• **Work instruction**
Among the entries below, find each line holding "options" and return it.

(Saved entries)

------------

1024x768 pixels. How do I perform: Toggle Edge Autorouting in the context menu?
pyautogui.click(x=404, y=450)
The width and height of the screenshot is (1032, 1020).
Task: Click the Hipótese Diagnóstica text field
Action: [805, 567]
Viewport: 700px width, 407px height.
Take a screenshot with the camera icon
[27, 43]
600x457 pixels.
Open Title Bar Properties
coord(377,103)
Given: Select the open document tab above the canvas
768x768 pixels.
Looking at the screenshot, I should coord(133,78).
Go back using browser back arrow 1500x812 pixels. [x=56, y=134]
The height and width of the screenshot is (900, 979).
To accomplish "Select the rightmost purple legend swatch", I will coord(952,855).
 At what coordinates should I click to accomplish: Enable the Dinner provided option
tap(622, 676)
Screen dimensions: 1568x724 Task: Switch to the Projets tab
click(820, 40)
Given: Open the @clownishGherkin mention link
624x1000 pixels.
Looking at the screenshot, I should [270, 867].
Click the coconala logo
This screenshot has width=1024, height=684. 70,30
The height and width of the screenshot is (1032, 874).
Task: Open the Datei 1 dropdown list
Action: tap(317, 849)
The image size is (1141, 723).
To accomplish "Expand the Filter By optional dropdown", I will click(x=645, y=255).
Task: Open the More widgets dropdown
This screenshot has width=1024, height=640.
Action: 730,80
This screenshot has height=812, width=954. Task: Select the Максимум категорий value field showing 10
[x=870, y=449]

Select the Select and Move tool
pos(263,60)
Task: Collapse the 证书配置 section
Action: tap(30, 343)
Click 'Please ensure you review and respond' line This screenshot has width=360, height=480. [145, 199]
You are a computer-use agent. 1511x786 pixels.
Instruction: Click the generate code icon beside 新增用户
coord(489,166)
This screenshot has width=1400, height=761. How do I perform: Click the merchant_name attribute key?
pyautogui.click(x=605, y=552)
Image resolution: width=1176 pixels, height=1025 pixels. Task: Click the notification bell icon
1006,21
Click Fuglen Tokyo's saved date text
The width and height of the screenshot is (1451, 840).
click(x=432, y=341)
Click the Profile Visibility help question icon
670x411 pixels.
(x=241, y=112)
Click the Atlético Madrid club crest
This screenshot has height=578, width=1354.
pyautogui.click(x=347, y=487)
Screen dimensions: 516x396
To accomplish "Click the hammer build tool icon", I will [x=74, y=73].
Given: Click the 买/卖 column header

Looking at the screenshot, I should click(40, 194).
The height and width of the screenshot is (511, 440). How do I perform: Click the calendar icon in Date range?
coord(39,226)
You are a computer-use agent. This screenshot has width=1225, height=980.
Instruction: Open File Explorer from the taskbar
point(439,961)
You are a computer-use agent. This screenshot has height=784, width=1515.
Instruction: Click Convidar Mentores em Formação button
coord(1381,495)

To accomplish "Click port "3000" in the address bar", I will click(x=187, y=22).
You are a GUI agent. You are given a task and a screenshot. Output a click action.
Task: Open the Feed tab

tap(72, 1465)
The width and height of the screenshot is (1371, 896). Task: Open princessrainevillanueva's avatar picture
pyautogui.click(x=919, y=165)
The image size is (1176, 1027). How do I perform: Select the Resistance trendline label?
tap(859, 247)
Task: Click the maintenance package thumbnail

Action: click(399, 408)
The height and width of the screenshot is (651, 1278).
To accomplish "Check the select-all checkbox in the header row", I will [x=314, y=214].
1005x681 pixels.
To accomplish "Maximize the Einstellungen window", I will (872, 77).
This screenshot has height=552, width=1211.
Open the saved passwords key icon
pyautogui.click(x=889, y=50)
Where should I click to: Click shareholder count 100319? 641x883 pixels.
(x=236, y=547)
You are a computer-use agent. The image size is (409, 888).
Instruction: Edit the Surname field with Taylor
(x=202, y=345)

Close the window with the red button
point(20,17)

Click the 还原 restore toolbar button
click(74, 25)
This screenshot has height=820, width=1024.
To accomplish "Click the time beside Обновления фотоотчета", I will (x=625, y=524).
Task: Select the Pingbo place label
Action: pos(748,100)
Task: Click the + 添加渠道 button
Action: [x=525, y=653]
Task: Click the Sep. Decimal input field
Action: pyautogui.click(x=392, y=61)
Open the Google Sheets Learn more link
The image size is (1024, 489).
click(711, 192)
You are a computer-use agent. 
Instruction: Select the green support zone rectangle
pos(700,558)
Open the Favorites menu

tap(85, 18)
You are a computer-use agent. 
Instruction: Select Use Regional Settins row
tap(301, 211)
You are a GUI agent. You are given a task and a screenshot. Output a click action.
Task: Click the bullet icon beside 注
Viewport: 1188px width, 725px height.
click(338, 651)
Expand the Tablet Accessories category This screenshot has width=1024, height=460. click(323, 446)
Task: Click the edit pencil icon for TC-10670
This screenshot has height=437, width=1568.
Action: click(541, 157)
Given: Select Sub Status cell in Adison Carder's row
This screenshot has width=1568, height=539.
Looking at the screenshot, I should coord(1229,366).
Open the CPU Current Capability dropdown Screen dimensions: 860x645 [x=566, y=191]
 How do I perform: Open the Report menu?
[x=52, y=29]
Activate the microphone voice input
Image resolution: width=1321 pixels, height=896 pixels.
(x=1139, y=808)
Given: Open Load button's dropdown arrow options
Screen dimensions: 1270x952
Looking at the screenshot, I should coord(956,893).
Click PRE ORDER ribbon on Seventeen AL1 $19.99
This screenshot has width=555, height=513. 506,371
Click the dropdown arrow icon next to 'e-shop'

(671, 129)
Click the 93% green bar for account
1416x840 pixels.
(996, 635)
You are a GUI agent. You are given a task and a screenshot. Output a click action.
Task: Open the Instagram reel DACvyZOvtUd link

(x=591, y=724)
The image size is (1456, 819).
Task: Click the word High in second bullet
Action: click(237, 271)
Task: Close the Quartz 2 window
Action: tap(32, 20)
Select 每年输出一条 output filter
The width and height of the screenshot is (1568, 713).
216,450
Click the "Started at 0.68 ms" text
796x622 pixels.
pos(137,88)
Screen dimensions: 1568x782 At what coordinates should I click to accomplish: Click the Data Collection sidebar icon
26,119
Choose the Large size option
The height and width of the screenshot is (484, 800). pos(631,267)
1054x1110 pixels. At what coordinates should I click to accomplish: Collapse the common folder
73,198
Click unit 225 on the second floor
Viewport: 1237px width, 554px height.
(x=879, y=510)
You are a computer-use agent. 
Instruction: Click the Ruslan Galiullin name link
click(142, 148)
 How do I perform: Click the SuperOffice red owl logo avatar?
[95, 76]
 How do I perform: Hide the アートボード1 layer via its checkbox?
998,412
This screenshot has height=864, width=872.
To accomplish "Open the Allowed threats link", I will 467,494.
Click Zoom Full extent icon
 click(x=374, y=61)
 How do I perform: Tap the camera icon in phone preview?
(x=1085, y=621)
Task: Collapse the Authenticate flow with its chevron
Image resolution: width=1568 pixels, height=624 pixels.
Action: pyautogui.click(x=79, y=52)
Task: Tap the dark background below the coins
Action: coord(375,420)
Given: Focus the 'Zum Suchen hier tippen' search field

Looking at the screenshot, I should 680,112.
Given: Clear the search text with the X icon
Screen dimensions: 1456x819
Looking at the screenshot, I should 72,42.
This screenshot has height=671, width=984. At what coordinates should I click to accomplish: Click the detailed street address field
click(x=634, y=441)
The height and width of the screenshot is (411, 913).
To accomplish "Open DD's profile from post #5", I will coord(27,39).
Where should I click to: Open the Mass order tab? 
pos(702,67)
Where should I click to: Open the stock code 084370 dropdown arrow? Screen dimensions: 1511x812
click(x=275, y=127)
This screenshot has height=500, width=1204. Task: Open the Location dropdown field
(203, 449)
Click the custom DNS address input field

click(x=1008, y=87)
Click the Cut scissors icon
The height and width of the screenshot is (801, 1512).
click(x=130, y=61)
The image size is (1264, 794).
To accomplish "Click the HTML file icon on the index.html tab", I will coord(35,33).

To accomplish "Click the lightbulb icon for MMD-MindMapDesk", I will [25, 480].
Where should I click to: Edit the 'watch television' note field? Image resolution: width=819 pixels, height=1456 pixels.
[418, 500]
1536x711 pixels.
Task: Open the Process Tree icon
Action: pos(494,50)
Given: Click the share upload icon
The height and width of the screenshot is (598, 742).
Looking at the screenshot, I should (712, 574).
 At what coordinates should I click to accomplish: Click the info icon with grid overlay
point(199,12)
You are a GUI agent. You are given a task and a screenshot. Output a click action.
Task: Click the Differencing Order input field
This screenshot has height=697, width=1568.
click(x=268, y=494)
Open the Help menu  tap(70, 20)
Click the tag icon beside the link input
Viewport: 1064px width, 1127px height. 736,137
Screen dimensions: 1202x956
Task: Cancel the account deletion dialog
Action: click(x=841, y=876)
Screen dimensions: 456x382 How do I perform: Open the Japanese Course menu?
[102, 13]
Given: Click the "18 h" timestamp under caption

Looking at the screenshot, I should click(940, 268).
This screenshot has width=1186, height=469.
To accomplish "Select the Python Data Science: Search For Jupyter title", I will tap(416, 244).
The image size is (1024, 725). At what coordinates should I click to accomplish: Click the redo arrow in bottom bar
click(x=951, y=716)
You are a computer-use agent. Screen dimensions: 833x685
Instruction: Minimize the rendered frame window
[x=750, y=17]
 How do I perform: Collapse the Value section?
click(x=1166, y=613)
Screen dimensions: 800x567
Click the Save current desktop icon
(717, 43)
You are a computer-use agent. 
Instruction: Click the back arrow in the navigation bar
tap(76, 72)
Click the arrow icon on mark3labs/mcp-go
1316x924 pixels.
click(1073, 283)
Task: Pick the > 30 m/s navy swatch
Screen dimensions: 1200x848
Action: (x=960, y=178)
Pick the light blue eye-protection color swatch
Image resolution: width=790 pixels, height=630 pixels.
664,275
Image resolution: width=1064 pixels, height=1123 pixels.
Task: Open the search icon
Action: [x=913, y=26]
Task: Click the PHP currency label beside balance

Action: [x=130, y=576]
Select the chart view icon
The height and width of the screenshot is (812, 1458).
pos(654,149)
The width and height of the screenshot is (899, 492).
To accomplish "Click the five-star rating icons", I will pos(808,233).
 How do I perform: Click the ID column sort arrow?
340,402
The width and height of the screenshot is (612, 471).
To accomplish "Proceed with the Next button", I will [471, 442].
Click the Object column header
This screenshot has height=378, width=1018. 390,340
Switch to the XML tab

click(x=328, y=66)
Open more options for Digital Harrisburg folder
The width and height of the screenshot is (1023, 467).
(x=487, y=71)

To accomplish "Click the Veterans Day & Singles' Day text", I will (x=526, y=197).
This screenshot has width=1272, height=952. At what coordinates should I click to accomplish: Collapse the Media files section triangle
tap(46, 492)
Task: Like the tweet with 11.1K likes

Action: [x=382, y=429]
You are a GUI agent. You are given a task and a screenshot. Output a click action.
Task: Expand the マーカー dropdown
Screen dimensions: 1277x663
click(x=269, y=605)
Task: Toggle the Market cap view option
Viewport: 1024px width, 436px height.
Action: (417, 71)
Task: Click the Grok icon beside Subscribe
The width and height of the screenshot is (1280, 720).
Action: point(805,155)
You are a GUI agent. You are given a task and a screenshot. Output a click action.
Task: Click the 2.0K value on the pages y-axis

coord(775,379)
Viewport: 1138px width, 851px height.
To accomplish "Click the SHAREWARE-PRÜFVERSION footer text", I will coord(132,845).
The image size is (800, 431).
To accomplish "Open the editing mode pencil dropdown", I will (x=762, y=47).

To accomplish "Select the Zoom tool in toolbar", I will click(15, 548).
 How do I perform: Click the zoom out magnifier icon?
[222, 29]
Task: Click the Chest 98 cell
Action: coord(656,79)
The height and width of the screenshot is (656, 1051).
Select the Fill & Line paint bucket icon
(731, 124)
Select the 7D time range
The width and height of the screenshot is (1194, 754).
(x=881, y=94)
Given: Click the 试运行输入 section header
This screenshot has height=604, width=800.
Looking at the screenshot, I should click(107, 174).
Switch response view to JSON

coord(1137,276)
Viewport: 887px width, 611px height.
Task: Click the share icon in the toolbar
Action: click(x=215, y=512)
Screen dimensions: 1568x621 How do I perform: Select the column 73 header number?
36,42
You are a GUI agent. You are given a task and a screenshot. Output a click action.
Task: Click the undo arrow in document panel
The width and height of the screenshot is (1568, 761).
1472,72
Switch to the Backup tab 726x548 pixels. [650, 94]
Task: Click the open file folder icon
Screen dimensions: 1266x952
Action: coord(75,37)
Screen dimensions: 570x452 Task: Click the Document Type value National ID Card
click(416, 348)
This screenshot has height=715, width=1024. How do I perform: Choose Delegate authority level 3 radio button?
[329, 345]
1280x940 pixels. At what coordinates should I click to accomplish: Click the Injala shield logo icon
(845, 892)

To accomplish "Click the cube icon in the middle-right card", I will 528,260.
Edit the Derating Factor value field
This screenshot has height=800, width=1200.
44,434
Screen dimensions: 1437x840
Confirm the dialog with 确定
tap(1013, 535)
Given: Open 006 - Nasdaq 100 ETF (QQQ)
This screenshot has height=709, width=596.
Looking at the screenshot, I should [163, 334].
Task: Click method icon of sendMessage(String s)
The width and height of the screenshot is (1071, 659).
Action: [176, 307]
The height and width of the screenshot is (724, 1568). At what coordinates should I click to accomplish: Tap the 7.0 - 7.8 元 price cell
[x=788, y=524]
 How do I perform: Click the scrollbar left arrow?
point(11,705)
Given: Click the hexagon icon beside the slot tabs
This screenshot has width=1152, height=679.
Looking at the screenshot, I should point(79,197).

------------

• **Answer box**
Given: Open Load button's dropdown arrow options
Open more options for Digital Harrisburg folder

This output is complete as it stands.